I've tried several reboots on an LPAR with 10 DASDs persistently configured using chzdev -e
on a freshly installed
F35 (tried both 5.15.6-200.fc35.s390x
and 5.14.10-300.fc35.s390x
+ s390utils-2:2.17.0-2.fc35.s390x
) but
wasn't able to reproduce the issue so far.
my environment is
- z13 with z/VM 6.4.0
- the guest is Fedora 35 with kernel-5.14.18-300.fc35.s390x and systemd-udev-249.7-2.fc35.s390x
- DASDs configured with rd.dasd= and /etc/dasd.conf
- what links are present/missing is purely random
The original report is from OCP/RHEL-8.x with z/VM 7.2.0 on z13 and z15.
I suspect there might be something wrong with udev or kernel handling the devices, rather than the udev rules in s390utils which are pretty straightforward.
20220105-1028-udev.log.zip
created with
journalctl -b | grep systemd-udev > 20220105-1028-udev.log
ll /dev/disk/by-id/ >> 20220105-1028-udev.log
lsdasd
I was able to reproduce the issue myself now with:
- LPAR z14
- F35 5.14.10-300.fc35.s390x and systemd-udev-0:249.7-2.fc35.s390x
- DASDs configured with /etc/dasd.conf
I didn't see the problem when using chzdev to persistently configuring the devices. Maybe you can give it a try
to see how this behaves on your setup. Make sure to remove all DASD from /etc/dasd.conf and then enable them
via chzdev -e <devices>
(you can specify a range here as well, e.g. 9300-930f).

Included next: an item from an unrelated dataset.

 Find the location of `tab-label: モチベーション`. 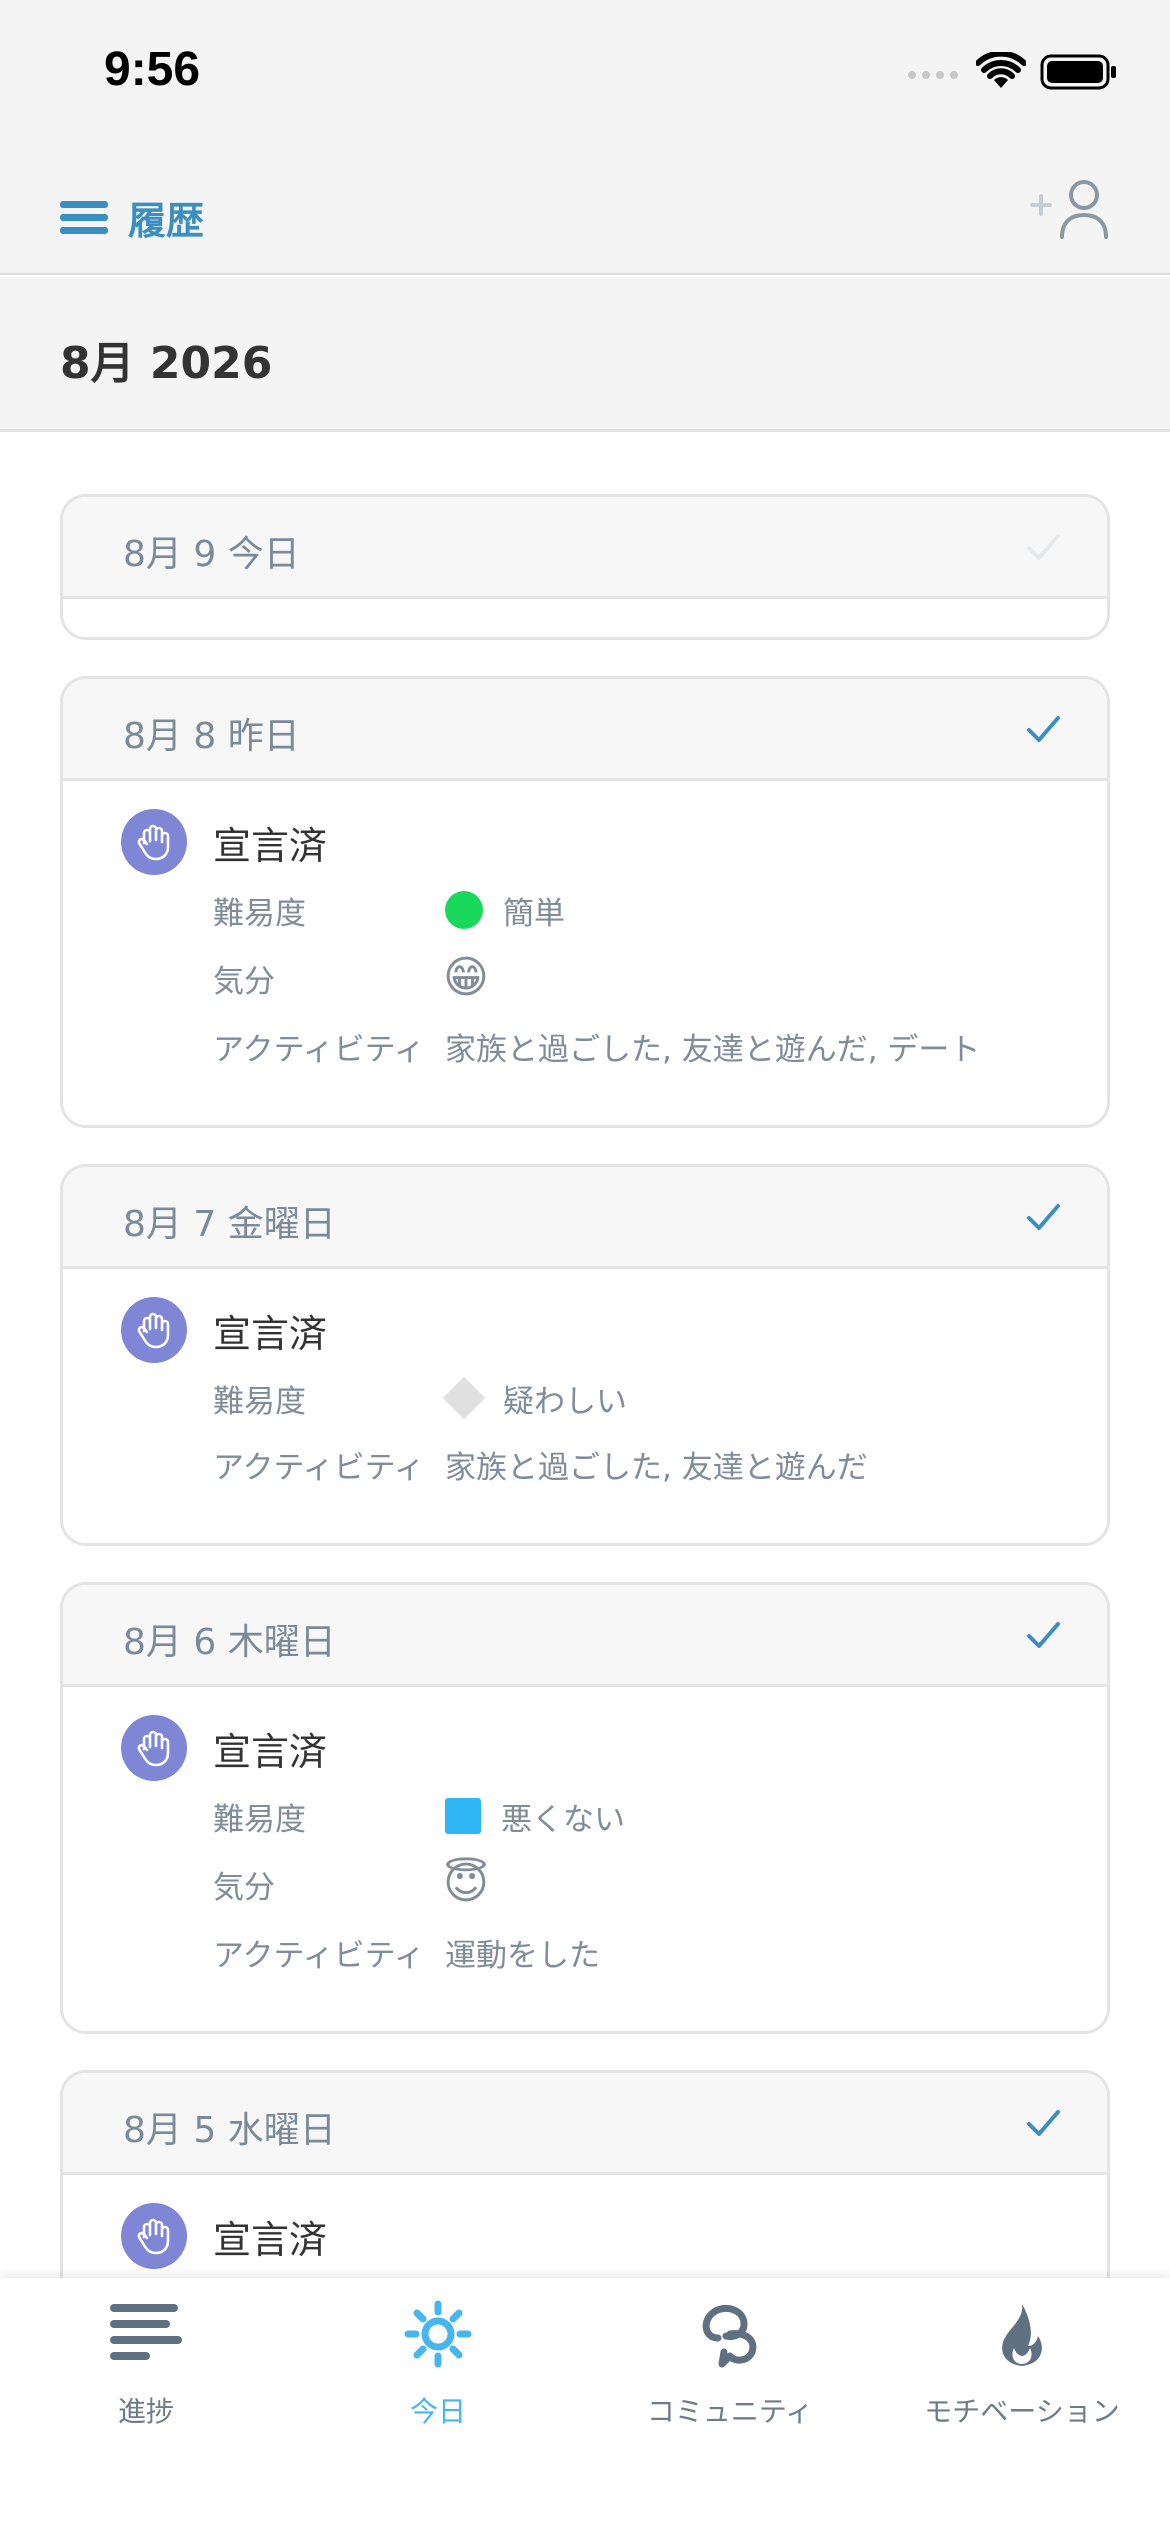

tab-label: モチベーション is located at coordinates (1022, 2412).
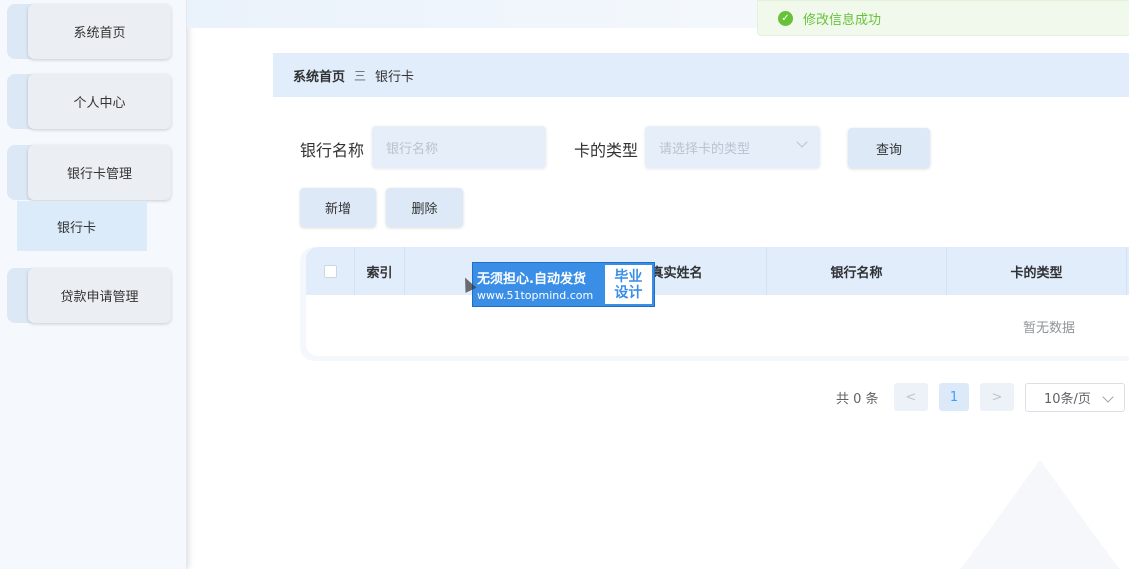  Describe the element at coordinates (100, 102) in the screenshot. I see `sidebar-item-profile: 个人中心` at that location.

I'll dig a bit deeper to see where the problem might be.
Have you also removed the rd.dasd=
definitions from the kernel parameter line and used the zdev "rootfs mode" purely?
Right now I am testing with /etc/dasd.conf
completely removed (both from system and from initrd) and still no 100% success (4x all links created, 1x no links at all, 1x links for dasdc1
only).
I believe using the zdev persistent config doesn't matter. I have converted my system fully to zdev for dasds and I am still getting random result with the "by-id" links. I suspect the problem is deeper in udev or kernel.